Seneca – Oder: Über die Geburt von Erdbeben
Text: Lars | Ressort: Film | 29. März 2023Es braucht nicht viel, um das alte Rom zum Leben zu erwecken. Eine verfallene Ruine mit dem weiten Blick in eine karge, zerklüftete Landschaft, durch die Menschen in Roben wandeln und reden. Robert Schwentke lässt mit seiner Interpretation des Lebens und Sterbens des römischen Philosophen Seneca eine versunkene Epoche auferstehen und das einzig mit Mitteln des Drehbuchs und furchtloser Darsteller und Darstellerinnen. Wie schon bei seinem außergewöhnlichen Film über das Grauen der SS, der schwarz-weißen Groteske »Der Hauptmann«, bricht Schwentke auch hier mit den althergebrachten Konventionen der Filmhistorie. »Seneca«, der seine Premiere im Rahmen der diesjährigen Berlinale feierte, ist alles andere als ein klassischer »Sandalenfilm«.

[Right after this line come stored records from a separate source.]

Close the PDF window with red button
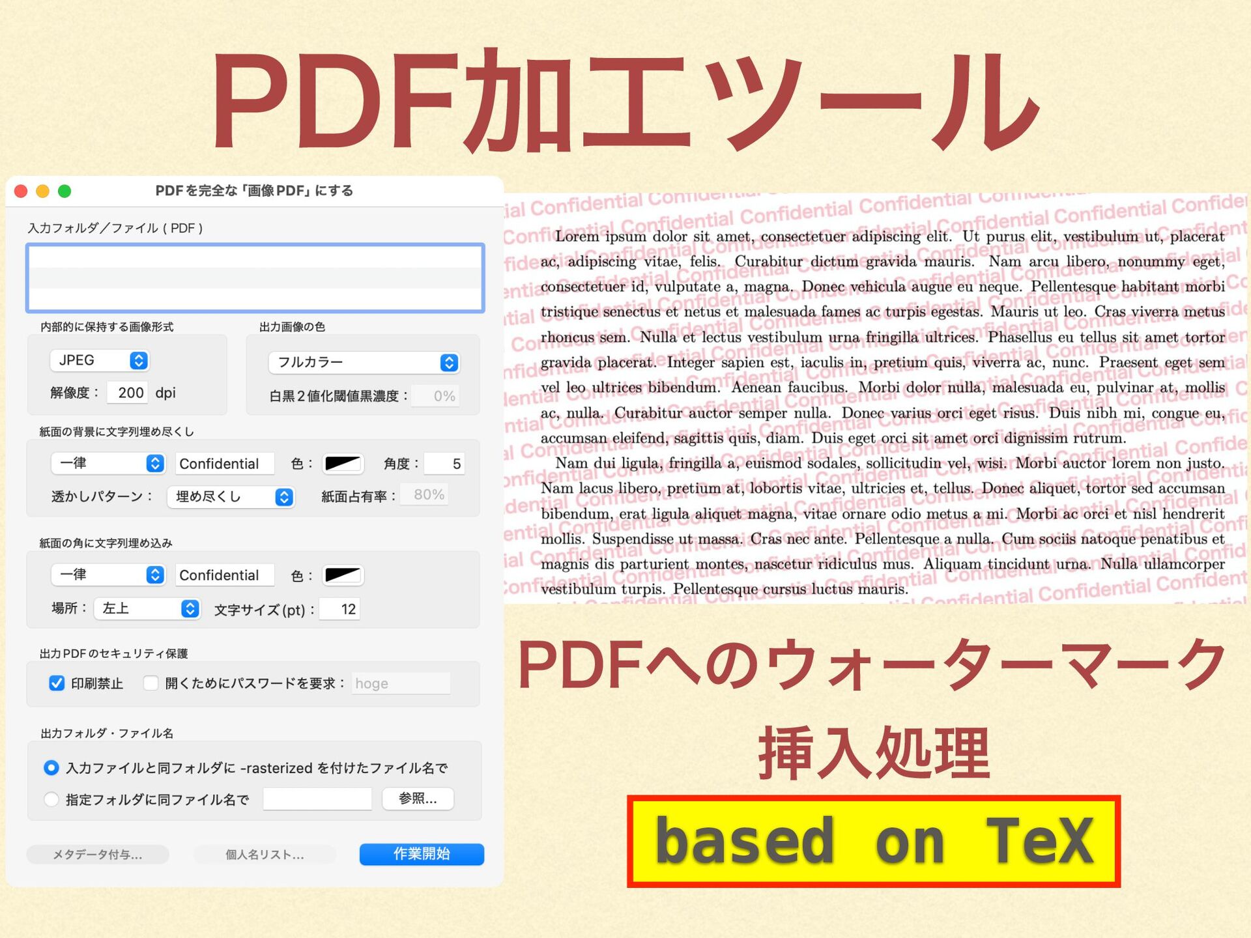1251x938 pixels. (21, 191)
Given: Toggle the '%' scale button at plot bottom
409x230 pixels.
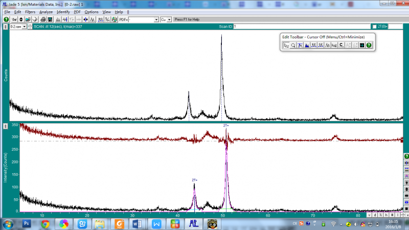Looking at the screenshot, I should point(381,214).
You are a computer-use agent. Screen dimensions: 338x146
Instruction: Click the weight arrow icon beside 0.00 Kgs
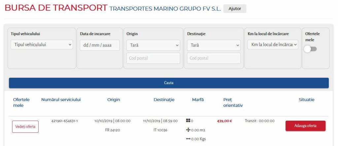[x=188, y=139]
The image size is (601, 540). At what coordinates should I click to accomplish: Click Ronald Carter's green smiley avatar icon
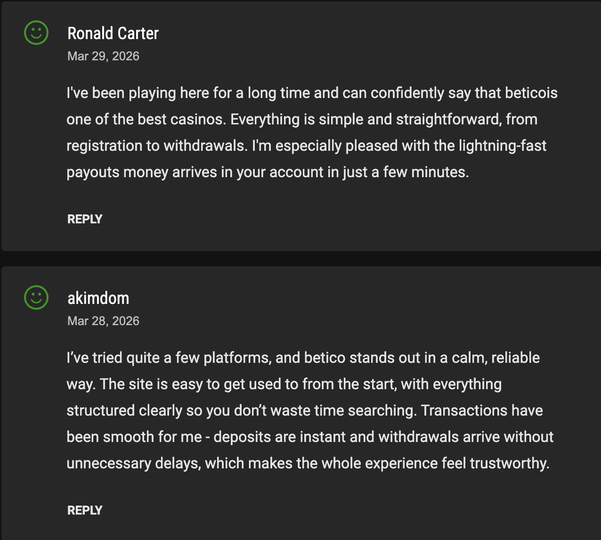click(36, 33)
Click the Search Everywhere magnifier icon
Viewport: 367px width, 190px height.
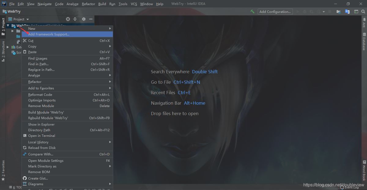(363, 12)
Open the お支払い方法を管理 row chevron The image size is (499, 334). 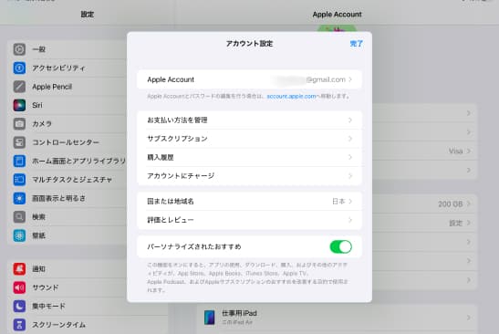pyautogui.click(x=350, y=120)
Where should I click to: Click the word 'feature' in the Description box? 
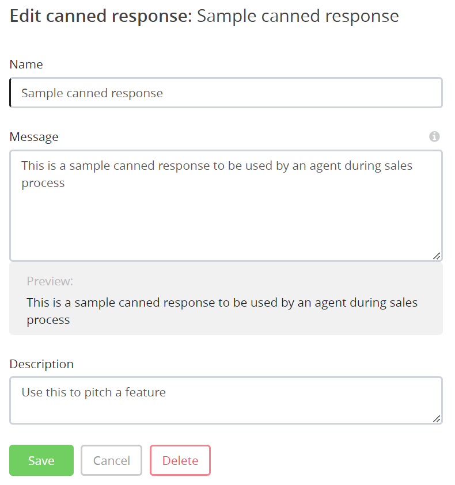(x=146, y=392)
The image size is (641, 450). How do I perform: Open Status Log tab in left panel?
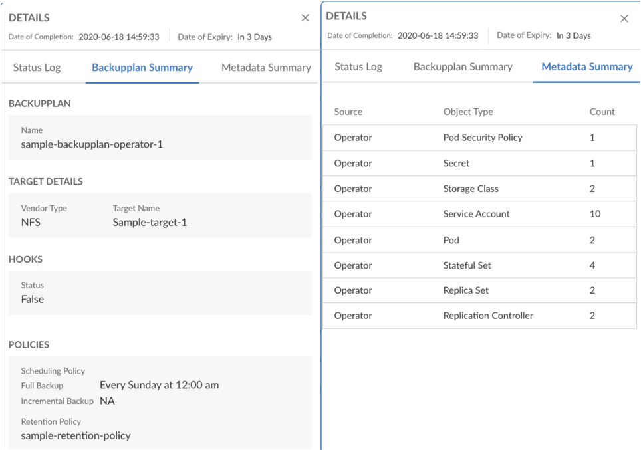click(x=37, y=67)
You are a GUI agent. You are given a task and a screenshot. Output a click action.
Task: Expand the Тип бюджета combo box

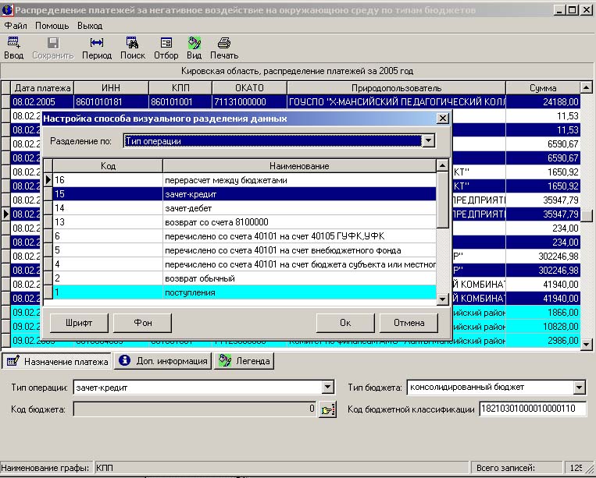click(x=579, y=388)
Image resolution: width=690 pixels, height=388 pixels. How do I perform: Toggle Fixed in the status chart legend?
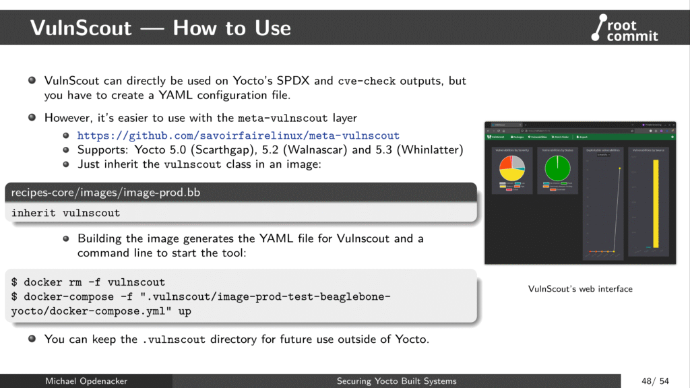(x=564, y=183)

Im Jahre 65 nach Christus ist der Mentor Neros ein selbstgefälliger Narziss geworden, der sich für sein Leben gern reden hört. Er war es, der Nero stets begleitete, auch als er mit 16 Jahren den Thron bestieg. Doch aus Nero ist ein launischer Tyrann geworden, der alle in seiner Nähe ermorden ließ und den Tod seiner Mutter selbst verantwortete. Es dauert nicht lang, da ist er auch Senecas beschwichtigender Zunge überdrüssig und beschuldigt ihn fälschlich der Komplizenschaft bei einem Attentat auf sein Leben. Nero sendet einen Attentäter, der Seneca jedoch die Wahl lässt: Entweder setzt er seinem eigenen Leben bis zum Morgengrauen ein Ende oder der Auftragsmörder wird seine bestialische Arbeit verrichten. Seneca tut das, was er am besten kann und redet um sein Leben – bis er realisieren muss, dass ihm das aus dieser Situation nicht heraus helfen wird.
Der Stuttgarter Robert Schwentke hat eine beachtliche Karriere hingelegt, inszenierte mit Jodie Foster (»Flightplan«) und Bruce Willis (»RED«) und die abschließenden Episoden der Jugendbuchverfilmung »Die Bestimmung«. Seine Wurzeln im Genrefilm (»Tattoo«) sind auch bei seinem eigenwilligen Historiendrama zu spüren. »Seneca« ist nichts für Zartbesaitete, das lehrt schon die Geschichte. Schwentke und sein Co-Autor Matthew Wilder lassen sich von ihr inspirieren, servieren aber ihre ganz eigene Interpretation. Im Gegensatz zum Hochglanz Hollywoods zeigt Schwentke die Intrigen, die Missgunst und auch die Gewalt in ihrer ganzen hässlichen Realität. Die Parallelen zur Gegenwart sind überdeutlich, nicht nur weil Schwentkes Figuren Sonnenbrillen und Armbanduhren tragen. Es sind vor allem die Abgründe der menschlichen Natur, die uns im Angesicht rechter Populisten nur allzu vertraut vorkommen.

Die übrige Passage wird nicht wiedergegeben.